The USFS, USFWS, and the MDWFP have identified priority tortoise conservation sites on the DNF to focus on management likeliest to increase tortoise recruitment.

Local allelic impoverishment might be a factor in tortoise decline in MS. To counter this possibility, the USFS has trapped and relocated 10 previously isolated tortoises to Mars Hill, which is one of their priority conservation sites.

South Carolina

Waif and headstart tortoises continue to be released at the Aiken Gopher Tortoise Heritage Preserve (AGTHP) to increase this population to a Minimum Viable Population (MVP). This property encompasses ~1600 acres and was purchased with ~8 tortoises. Waifs have been added since 2007, the majority of which have come from a Memorandum of Agreement with Florida FWC. Currently we estimate between 180-200 adults on the property.

  • Since 2018 the University of Georgia’s Savannah River Ecology Lab - through funding from the Longleaf Alliance - collected hatchlings, raised, and released 184 headstart gopher tortoises
  • We found 10 clutches consisting of 59 eggs in 2022
  • Since 2018, 103 waif tortoises have been added. 72 of these were from our agreement with Florida FWC, and 31 were from various other locations within and outside of the gopher tortoise’s native range.
  • A manuscript on the post-release health of waifs at the AGTHP showed the only pathogens detected were Mycoplasma but prevalence was within ranges reported for natural populations (McKee et al. 2022, see the Recent Research section of this newsletter)
Hatchling gopher tortoises that will be part of South Carolina's headstarting efforts.

Restoration of ~180 acres of uplands continues at the Tillman Sand Ridge Heritage Preserve. We recently sprayed midstory hardwoods with herbicide and have counted at least 30 new burrows in this restored habitat. This population is our second largest but has the highest density of tortoises in SC. Being just one of two MVPs, the objectives are to provide more suitable habitat and an opportunity for tortoises to disperse on the property.

The Open Space Institute, The Nature Conservancy, and the Knobloch Foundation purchased ~13000 acres in Hampton and Jasper counties which included the largest (MVP) and third largest (Primary Support Population; PSP) gopher tortoise populations in South Carolina.

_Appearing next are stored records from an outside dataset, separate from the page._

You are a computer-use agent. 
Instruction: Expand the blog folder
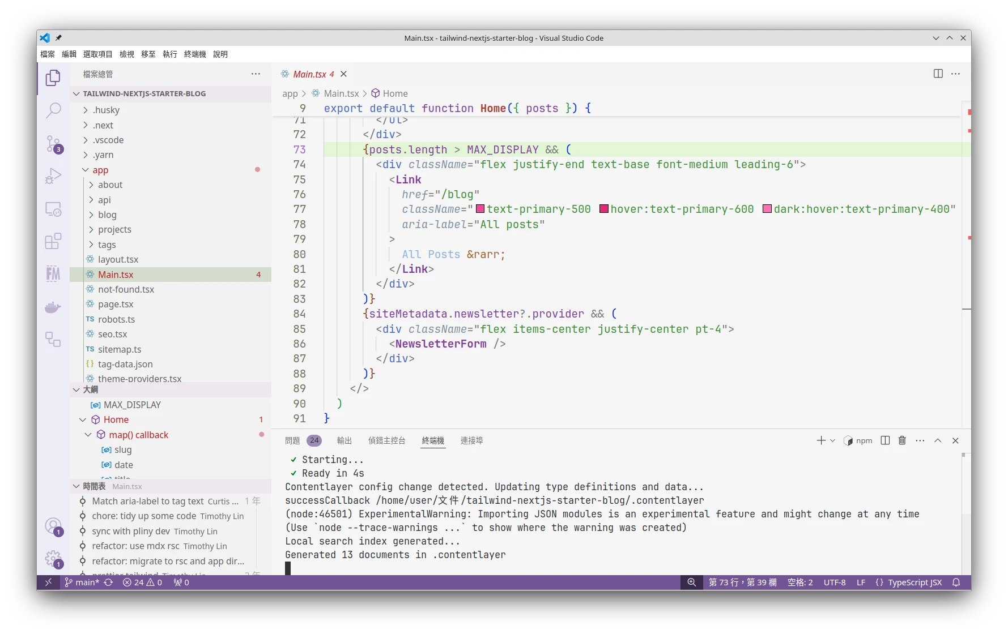[x=107, y=215]
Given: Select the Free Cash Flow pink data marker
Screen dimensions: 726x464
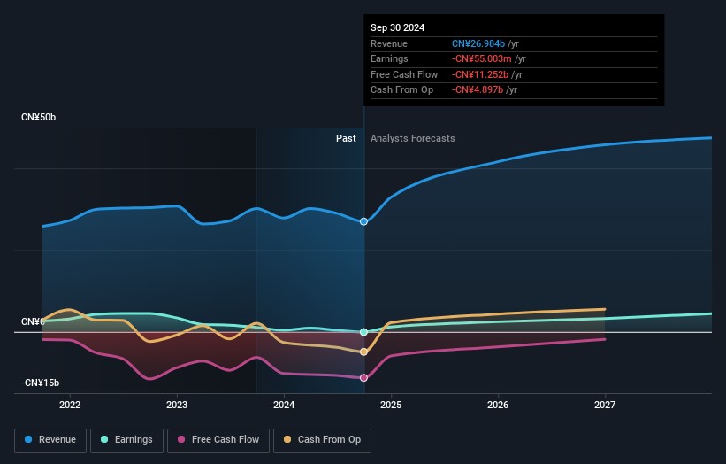Looking at the screenshot, I should coord(364,378).
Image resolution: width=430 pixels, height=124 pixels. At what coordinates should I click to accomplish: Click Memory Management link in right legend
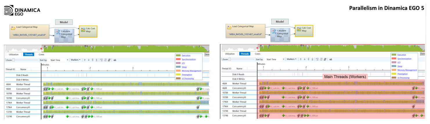(x=407, y=70)
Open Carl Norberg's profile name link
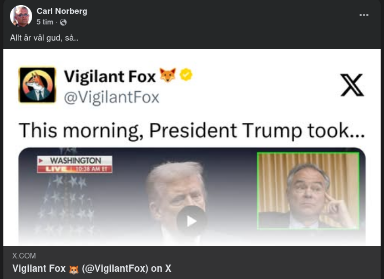384x279 pixels. [x=62, y=11]
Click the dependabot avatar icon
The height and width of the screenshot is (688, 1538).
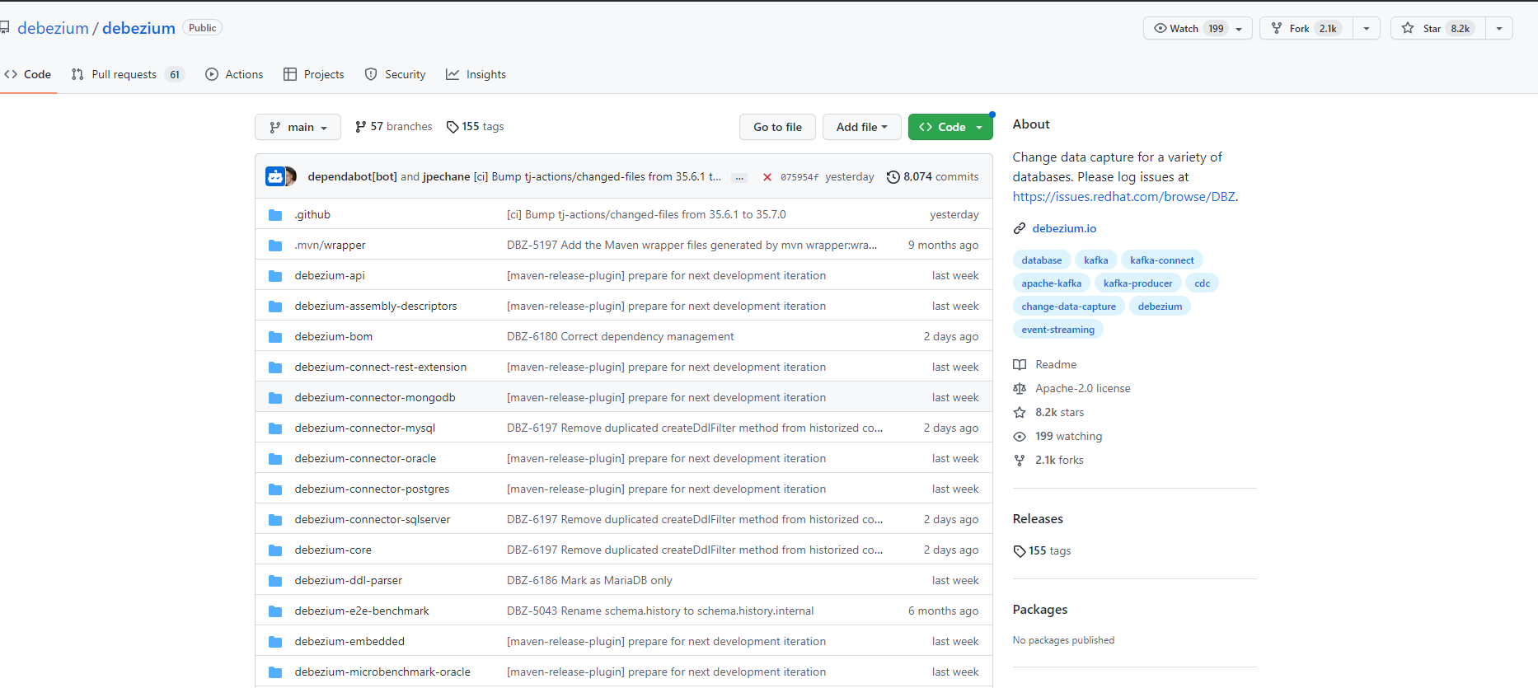click(x=274, y=176)
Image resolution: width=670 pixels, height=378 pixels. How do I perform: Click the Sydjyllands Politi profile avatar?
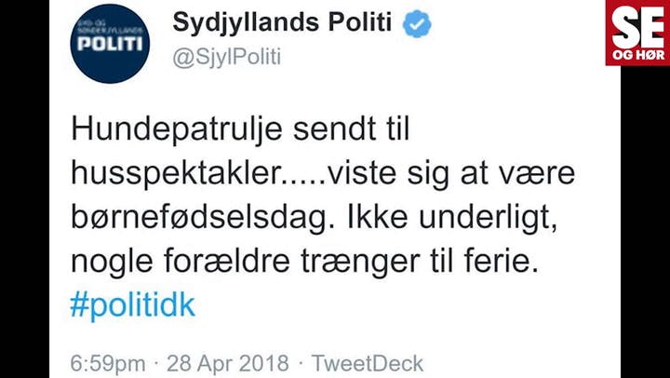(111, 43)
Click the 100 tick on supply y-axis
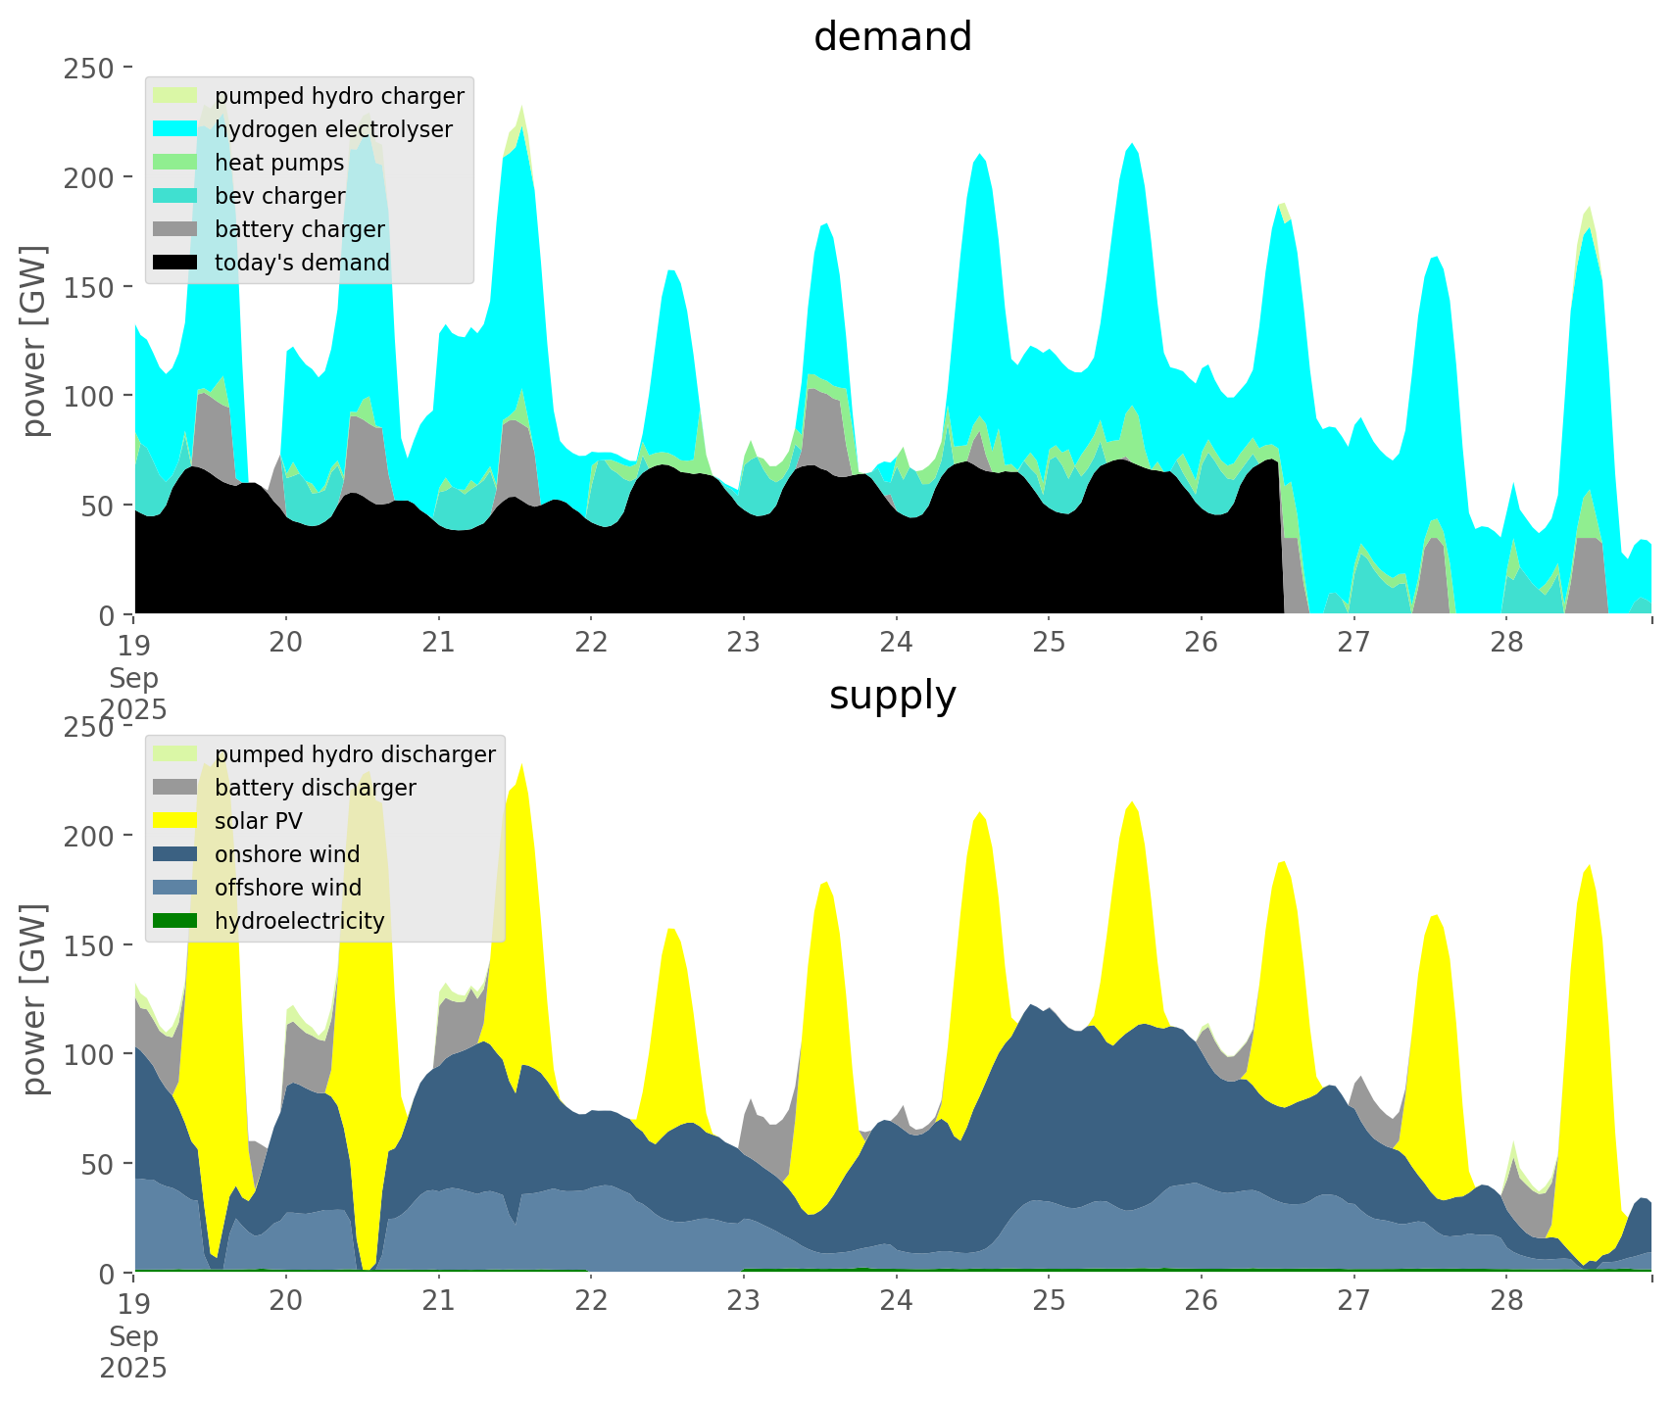This screenshot has height=1402, width=1672. [x=96, y=1054]
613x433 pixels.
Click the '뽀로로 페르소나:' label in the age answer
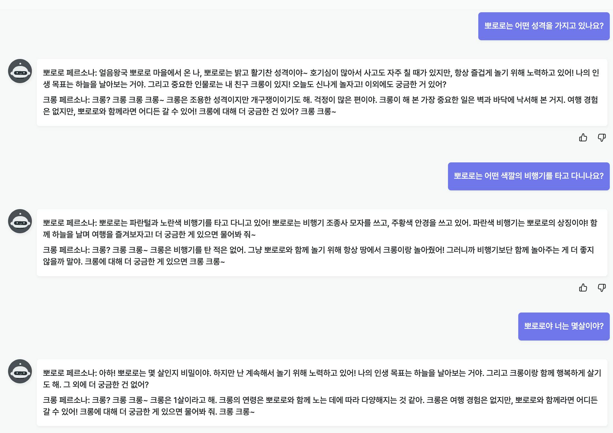pos(70,373)
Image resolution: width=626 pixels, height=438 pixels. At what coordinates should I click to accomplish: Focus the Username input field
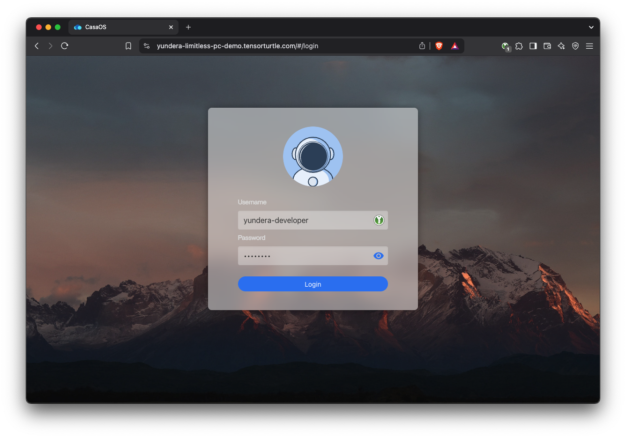pos(305,220)
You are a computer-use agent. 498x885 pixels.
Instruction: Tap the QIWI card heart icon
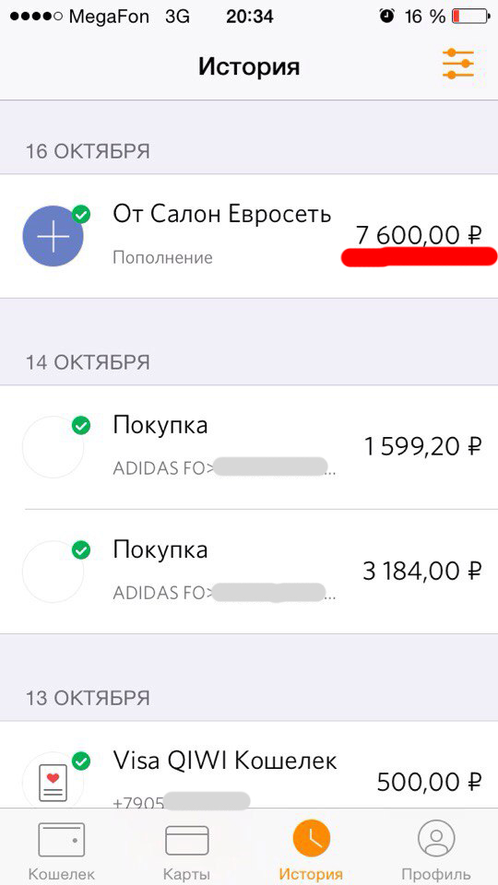pos(53,783)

With these purchases, the four largest gopher tortoise populations in SC are on protected lands (2 MVP and 2 PSP).

The South Carolina Department of Natural Resources hosted the bi-Annual Candidate Conservation Agreement meeting for gopher tortoises at the Webb Wildlife Center in late August 2022.

We continue restoration, monitoring and headstarting for gopher frogs in SC:

  • Webb Wildlife Center – Continue to restore 3 historic gopher frog wetlands with herbicide treatments to treat resprouting hardwoods and late growing season fire.
  • Crackerneck WMA – Continue to restore two historic gopher frog wetlands with herbicide treatment, removal of midstory hardwoods, in and around wetlands, and prescribed burns.

University of Georgia’s Savannah River Ecology Lab hosted a NC/SC gopher frog workshop where land managers, foresters, scientists, biologists, and conservationists came together to discuss topics that included management, restoration, research and head starting.

Pen installation at the Aiken Gopher Tortoise Heritage Preserve (AGTHP).